Akiyama K, Daigen A, Yamada N, Itoh T, Kohira I, Ujike H, Otsuki S
Department of Neuropsychiatry, Okayama University Medical School, Japan.
Brain Res. 1992 Jan 8;569(1):71-7. doi: 10.1016/0006-8993(92)90370-o.
We have previously demonstrated that ibotenate (IBO)-stimulated polyphosphoinositide (PPI) hydrolysis is increased for a long period in the amygdala/pyriform cortex (AM/PC) of amygdala (AM)- and hippocampal (HIPP)-kindled rats. This finding indicates that enhanced function of the PPI-coupled excitatory amino acid (EAA) receptor may be associated with the long-lasting seizure susceptibility of kindling. The present study further examined PPI hydrolysis induced by trans-ACPD, a selective agonist of the metabotropic EAA receptor, as well as by IBO in brain slices of rats kindled from the deep prepiriform cortex (DPC). IBO-stimulated accumulation of [3H]inositol monophosphate ([3H]InsP) was significantly increased in the AM/PC by 162 (P less than 0.0001), 130 (P less than 0.005) and 81% (P less than 0.03) at 24 h, 7 days and 28 days, respectively, after the last kindled seizure, whereas it was increased significantly only at 24 h after the last seizure in the HIPP and did not change at any time in the limbic forebrain (LFB). The IBO-stimulated accumulation of [3H]InsP was significantly increased by 55% (P less than 0.01) in the AM/PC of partially kindled rats reaching an average stage of 3.7, but not in the AM/PC of those remaining at stage 1, 7 days after the last kindled seizure. Trans-ACPD-stimulated PPI hydrolysis was significantly increased in the AM/PC of DPC-kindled rats by 65 (P less than 0.05) and 45% (P less than 0.005) at 7 and 28 days, respectively, after the last kindled seizure. Cis-ACPD-stimulated PPI hydrolysis was also significantly increased in the AM/PC of DPC-kindled rats by 45 (P less than 0.03) and 30% (P less than 0.04) at 7 and 28 days, respectively, after the last seizure. There was no increase in trans-ACPD- or cis-ACPD-stimulated PPI hydrolysis in the HIPP or LFB. These results further confirm our previous studies showing that the metabotropic EAA receptor-stimulated PPI hydrolysis exhibited a long-lasting increase in the AM/PC irrespective of the primary stimulation site for kindling.

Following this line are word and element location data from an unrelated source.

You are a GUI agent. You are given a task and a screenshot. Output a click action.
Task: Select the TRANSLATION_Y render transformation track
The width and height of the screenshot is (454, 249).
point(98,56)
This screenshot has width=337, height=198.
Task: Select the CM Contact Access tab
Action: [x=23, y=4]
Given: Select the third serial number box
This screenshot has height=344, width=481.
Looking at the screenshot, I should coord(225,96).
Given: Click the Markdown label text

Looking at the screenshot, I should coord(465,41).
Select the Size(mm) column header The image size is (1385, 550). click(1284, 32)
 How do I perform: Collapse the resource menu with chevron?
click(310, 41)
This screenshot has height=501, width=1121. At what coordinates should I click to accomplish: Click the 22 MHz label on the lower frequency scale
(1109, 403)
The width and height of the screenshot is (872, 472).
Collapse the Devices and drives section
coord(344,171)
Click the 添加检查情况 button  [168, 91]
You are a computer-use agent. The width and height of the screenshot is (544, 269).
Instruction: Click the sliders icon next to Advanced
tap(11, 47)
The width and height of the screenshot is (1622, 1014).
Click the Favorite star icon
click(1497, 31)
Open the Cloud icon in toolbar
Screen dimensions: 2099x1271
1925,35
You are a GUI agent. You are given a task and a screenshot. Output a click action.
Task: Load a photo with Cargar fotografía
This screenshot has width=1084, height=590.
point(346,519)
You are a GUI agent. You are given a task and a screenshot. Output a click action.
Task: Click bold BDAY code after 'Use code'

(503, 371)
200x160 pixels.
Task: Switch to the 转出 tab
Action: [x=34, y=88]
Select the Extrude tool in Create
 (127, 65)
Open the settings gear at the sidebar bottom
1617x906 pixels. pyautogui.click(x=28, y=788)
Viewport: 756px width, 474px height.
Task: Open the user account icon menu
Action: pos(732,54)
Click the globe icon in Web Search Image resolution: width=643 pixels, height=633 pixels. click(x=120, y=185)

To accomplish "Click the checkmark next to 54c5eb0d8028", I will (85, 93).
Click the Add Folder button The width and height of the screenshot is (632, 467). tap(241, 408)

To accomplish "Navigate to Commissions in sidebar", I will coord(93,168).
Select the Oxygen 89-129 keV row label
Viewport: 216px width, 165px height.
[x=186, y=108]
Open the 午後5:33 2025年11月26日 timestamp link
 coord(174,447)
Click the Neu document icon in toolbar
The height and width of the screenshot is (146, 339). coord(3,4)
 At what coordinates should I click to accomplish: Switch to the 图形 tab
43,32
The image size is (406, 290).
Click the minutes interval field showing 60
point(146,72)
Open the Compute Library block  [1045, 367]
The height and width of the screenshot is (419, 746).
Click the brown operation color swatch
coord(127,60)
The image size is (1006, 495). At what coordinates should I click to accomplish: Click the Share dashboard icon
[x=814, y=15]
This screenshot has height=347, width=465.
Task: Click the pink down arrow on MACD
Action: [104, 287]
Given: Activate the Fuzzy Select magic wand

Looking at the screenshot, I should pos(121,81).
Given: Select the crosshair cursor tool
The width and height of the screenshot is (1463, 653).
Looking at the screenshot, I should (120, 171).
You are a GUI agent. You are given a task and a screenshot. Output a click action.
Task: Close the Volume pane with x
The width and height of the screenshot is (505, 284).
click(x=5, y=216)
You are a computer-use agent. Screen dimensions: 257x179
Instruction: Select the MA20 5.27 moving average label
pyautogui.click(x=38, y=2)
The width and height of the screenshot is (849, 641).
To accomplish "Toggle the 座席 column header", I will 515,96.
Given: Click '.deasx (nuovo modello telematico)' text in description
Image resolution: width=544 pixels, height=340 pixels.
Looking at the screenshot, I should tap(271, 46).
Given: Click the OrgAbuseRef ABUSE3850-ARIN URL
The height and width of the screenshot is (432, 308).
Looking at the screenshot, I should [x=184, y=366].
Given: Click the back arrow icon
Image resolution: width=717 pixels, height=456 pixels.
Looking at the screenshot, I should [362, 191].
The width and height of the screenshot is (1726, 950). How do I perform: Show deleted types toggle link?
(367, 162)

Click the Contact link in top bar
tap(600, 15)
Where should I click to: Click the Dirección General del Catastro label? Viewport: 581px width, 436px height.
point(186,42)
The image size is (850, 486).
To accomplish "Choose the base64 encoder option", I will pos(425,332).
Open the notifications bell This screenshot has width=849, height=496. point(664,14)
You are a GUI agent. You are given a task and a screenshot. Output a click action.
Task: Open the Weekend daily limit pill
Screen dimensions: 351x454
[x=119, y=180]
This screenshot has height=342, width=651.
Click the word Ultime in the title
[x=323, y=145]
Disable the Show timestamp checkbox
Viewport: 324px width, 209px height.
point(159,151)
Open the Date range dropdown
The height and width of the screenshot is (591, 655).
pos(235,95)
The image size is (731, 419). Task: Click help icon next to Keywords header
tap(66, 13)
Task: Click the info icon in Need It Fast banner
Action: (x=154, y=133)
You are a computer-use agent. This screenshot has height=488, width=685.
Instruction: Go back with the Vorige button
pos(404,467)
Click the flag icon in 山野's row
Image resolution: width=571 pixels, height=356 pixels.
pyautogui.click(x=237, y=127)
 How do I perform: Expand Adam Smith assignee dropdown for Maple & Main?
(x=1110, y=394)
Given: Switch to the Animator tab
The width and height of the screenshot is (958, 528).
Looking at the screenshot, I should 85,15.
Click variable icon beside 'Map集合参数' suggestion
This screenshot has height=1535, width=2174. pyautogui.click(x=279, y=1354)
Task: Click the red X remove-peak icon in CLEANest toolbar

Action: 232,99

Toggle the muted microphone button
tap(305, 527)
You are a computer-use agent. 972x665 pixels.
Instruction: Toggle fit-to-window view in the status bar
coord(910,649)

我们之前已经证明,在杏仁核(AM)和海马体(HIPP)点燃的大鼠的杏仁核/梨状皮质(AM/PC)中,鹅膏蕈氨酸(IBO)刺激的多磷酸肌醇(PPI)水解会长期增加。这一发现表明,PPI偶联的兴奋性氨基酸(EAA)受体功能增强可能与点燃的长期癫痫易感性有关。本研究进一步检测了代谢型EAA受体的选择性激动剂反式-ACPD以及IBO在深部梨状前皮质(DPC)点燃的大鼠脑片中诱导的PPI水解。在最后一次点燃发作后的24小时、7天和28天,IBO刺激的[3H]肌醇单磷酸([3H]InsP)积累在AM/PC中分别显著增加了162%(P<0.0001)、130%(P<0.005)和81%(P<0.03),而在HIPP中仅在最后一次发作后的24小时显著增加,在边缘前脑(LFB)中任何时候都没有变化。在最后一次点燃发作7天后,部分点燃至平均3.7期的大鼠的AM/PC中,IBO刺激的[3H]InsP积累显著增加了55%(P<0.01),但处于1期的大鼠的AM/PC中没有增加。在最后一次点燃发作后的7天和28天,反式-ACPD刺激的PPI水解在DPC点燃的大鼠的AM/PC中分别显著增加了65%(P<0.05)和45%(P<0.005)。顺式-ACPD刺激的PPI水解在最后一次发作后的7天和28天,在DPC点燃的大鼠的AM/PC中也分别显著增加了45%(P<0.03)和30%(P<0.04)。在HIPP或LFB中,反式-ACPD或顺式-ACPD刺激的PPI水解没有增加。这些结果进一步证实了我们之前的研究,即无论点燃的主要刺激部位如何,代谢型EAA受体刺激的PPI水解在AM/PC中都表现出长期增加。